Many results over the years have attempted to answer this question via "sampling criteria" of the form, "if you sample points so that they satisfy some condition SC, then there's an algorithm that will correctly reconstruct the shape within some error bounds". The goal is to get as relaxed conditions SC as possible, given that we often don't have control over the sampling process.

Much work at this year's SoCG was on new sampling criteria and new ways of representing the medial axis (an important structure that acts as a kind of "skeleton" of a shape). In other words, the mathematics and the algorithmics of reconstructing shapes.

Another thread of work is on a notion called 'persistence'. Persistence is a little tricky to define intuitively (and I strongly recommend Afra Zomorodian's excellent monograph), but the basic idea is that you first create a sequence of evolving structures for a shape. One example of this could be the level sets of a terrain as you increase the "level". Then, you look for features that are "long-lasting", or "persistent" within this sequence. Such features are likely to be more permanent parts of the shape, and can be used to identify key parts of the shape. Much work has now gone into computing persistence, doing it in a stable fashion, and trying to generalize it in various settings.

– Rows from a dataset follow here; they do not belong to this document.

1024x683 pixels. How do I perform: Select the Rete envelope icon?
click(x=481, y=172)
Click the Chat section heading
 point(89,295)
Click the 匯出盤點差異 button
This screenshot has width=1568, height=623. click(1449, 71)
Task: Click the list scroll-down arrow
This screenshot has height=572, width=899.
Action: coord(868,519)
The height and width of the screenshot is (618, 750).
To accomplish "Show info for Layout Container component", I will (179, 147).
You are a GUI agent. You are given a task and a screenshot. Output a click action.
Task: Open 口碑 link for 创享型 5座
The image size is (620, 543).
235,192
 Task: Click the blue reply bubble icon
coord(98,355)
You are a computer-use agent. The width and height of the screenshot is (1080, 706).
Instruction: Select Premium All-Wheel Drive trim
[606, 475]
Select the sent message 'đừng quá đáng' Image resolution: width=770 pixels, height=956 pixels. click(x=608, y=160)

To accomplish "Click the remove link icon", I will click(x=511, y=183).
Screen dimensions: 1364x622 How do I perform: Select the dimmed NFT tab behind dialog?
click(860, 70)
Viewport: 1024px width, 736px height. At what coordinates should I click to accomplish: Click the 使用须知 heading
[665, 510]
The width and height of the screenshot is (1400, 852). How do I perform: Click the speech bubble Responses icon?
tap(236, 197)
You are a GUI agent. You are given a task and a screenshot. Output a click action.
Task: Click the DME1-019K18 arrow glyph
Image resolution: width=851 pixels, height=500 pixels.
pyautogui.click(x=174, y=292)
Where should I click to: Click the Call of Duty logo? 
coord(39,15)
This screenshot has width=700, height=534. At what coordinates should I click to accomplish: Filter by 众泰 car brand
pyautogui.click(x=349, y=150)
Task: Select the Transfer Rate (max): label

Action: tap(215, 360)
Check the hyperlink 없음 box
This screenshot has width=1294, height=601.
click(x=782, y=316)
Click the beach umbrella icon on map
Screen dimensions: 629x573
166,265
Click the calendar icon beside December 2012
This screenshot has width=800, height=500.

In general, persistence is a way of identifying important elements of a shape, and can often be a "subroutine" in higher level topological analysis of shape.

A third thread that's somewhat distinct from the above, but deals squarely with "algorithmic topology" is exemplified by work on computing paths on shapes of different topological characteristics. Applications of this work are less immediate, but one can imagine using such algorithms to deal with the manifolds generated via surface reconstruction etc. I'm sure Jeff Erickson has more to say about this.

To work in this area, you need a very good grasp of topology (combinatorial, algebraic), some Morse theory, and of course good algorithmic and geometric intuition. The first two topics are not usually covered in a graduate degree in algorithms, and that makes this field a bit harder to get into, but its ranks are growing.

Computational topology is definitely a new and challenging direction in geometry. I wouldn't be surprised if it ended up having its own conference sooner or later: I hope not though. The cross-fertilization between topology and more traditional computational geometry is one of the more interesting trends in the field right now.